Dreaming 5GW, Part V: A Boydian Approach to 5GW

by tdaxp ~ July 30th, 2007


Dizzying Kadath (from okoun.cz)

“If there’s anything you know
Please send me a letter
PS: Kiss my ass

Dick Is a Killer, Rx

5GW is substantively different from all previous forms of Modern War. Yet it is a natural evolution of warfare and the basic Art of War remains the same. And specifically, the lessons of Colonel Boyd’s Patterns of Conflict hold even in 5GW, where only one side knows it is fighting.

Slide 6

Idea of fast transients suggests that, in order to win, we should operate at a faster tempo or rhythm than our adversaries—or, better yet, get inside adversary’s observation-orientation-decision-action time cycle or loop.

Commentary: Or best yet, arrange the enemy’s OODA loop, so his thoughts never flow into the orient-decide-act power-line relative to you, your plan, or your organization.

Slide 11

Diminish adversary’s capacity for independent action, or deny him the opportunity to survive on his own terms, or make it impossible for him to survive at all.

Commentary: In limited 5GWs, removing the enemy’s “capacity for independent action” is the goal.
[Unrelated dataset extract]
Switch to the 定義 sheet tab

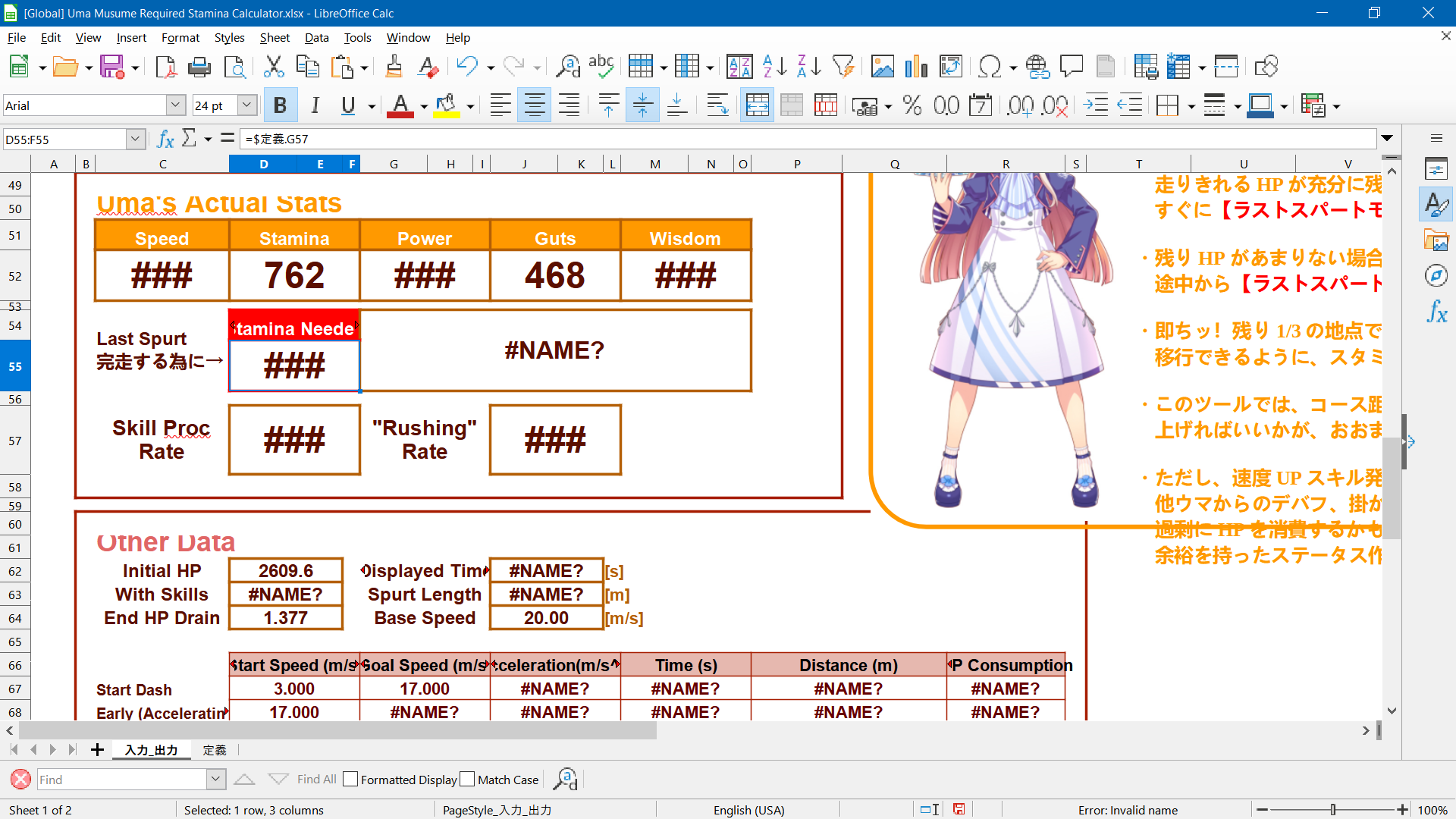(215, 749)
Specifically, the fighter tries to entangle the enemy into a web of obligations that effectively reharmonize the enemy, without the enemy knowing that he has “conditionally surrendered.”

Slide 115

Fire and movement are used in combination, like cheng/ch’i or Nebenpunkte/Schwerpunkt, to tie-up, divert, or drain-away adversary attention and strength in order to expose as well as menace and exploit vulnerabilities or weaknesses elsewhere.

Commentary: In a successful 5GW, the enemy’s attention won’t so much needed to be “diverted” away from a focus but “misdirected” from ever attaining that focus.

Slide 76

Create tangles of threatening and/or non-threatening events/efforts as well as repeatedly generate mismatches between those events/efforts adversary observes or imagines (cheng/Nebenpunkte) and those he must react to (ch’i/Schwerpunkt)

Commentary: In a successful 5GW, the events the enemy “must” react to are an “unknown unknown.” The enemy doesn’t know what they are, and doesn’t even know that he needs to know what they are.


Dreaming 5GW, a tdaxp series
1. The Dream-Quest of Unknown 5GW
2. The Uncaring War
3. Lessons from Software Development
4. 5th Generation Networks
5. A Boydian Approach to 5GW
6. A Dream of 5GW

7 Responses to Dreaming 5GW, Part V: A Boydian Approach to 5GW

  1. Mike

    Dan,

    Your comment on Boyd's slide number 6 is what made me postulate that the Soviets won a 5GW campaign wrt to Western Academia.

    Mike

  2. Dan tdaxp

    Mike,

    I am interested in your take on the different kinds of 5GW [1], especially considering how you are helping to convince me of a Soviet 5GW on academia.

    [1] http://www.tdaxp.com/archive/2007/08/01/kinds-of-5gw.html

  3. Dan tdaxp

    Clearly Tom's thinking is influenced by Marxism [1]. Citing this as a critique of Tom, however, is an application of the genetic fallacy [2].

    [1] http://www.tdaxp.com/archive/2005/10/22/marxism-barnettism-tpbm-s-marxist-roots.html
    [2] http://en.wikipedia.org/wiki/Genetic_fallacy

  4. sonofsamphm1c

    They must have gotten to Thomas Barnett's professors at the University of Wiscommiesin.

  5. sonofsamphm1c

    How can it be a fallacy when it was a joke intended to show that professors often fail to rub off on college students in predictable ways.

  6. Mike

    Hi Dan,

    I'll give your short list some thought. I'm glad you're coming around on the Soviets.